Even if STPL lacked the authority to assent to the arbitration clause on Shannon Callnet's behalf, Shannon Callnet subsequently ratified the License Agreement when it continued to use Interactive's software after it had actual notice of the terms of the License Agreement. See id. at 889 ("Ratification means the adoption of that which was done for and in the name of another without authority.... Corporations act only by and through their officers and agents, and ratification may be inferred from... passive acquiescence or from the receipt of benefits with knowledge.") (quoting State ex rel. Guaranty Bldg. & Loan Co. v. Wiley, 100 Ind. App. 438 (1935)) (internal quotation marks omitted). Interactive mailed a copy of the License Agreement to Shannon Callnet---specifically to Rana Ravinder, Randhawa's brother-in-law and one of Shannon Callnet's directors--at their listed company headquarters in India two months after STPL obtained the licenses on Shannon Callnet's behalf. (Interactive Mot. to Dismiss at 6; Supp. Decl. Stephen R. Head Ex. B-C.) Shannon Callnet continued to use the Interactive software governed by the License Agreement through May of 2009. (SAC ¶ 18.) Shannon Callnet therefore ratified the terms of the License Agreement including the arbitration clause.

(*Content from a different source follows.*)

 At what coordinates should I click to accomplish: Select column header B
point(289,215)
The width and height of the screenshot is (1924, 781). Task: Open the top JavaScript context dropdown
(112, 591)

The License Agreement states that where the "Customer's principal office is outside the United States.... any controversy or claim arising out of or relating to this Agreement or the existence, validity, breach or termination thereof... will be finally settled by compulsory arbitration...." (Supp. Decl. Stephen R. Head Ex. A ¶ 8.10.1.) It is uncontested that Shannon Callnet's principal office is in Ludhiana, India (SAC ¶ 2) and that Shannon Callnet's claims against Interactive stem from its purchase and use of Interactive software. (See SAC ¶¶ 9-23.) Shannon Callnet's claims against Interactive, therefore, are subject to the arbitration clause of the License Agreement. The court will accordingly grant Interactive's motion to compel arbitration of Shannon Callnet's claims against it.
C. Skylux, STPL, and Puzhakkaraillath's Motion To Dismiss
Skylux, STPL, and Puzhakkaraillath move to dismiss plaintiffs' third cause of action for misrepresentation against them pursuant to Federal Rule of Civil Procedure 12(b)(6) for failure to state a claim upon which relief can be granted. In addition to arguing that the third cause of action fails to meet the heightened pleading standard of Rule 9(b), defendants also argue that none of the alleged misrepresentations are actionable in fraud as a matter of law. Plaintiffs' one-page Opposition to defendants' motion to dismiss does not address this latter argument.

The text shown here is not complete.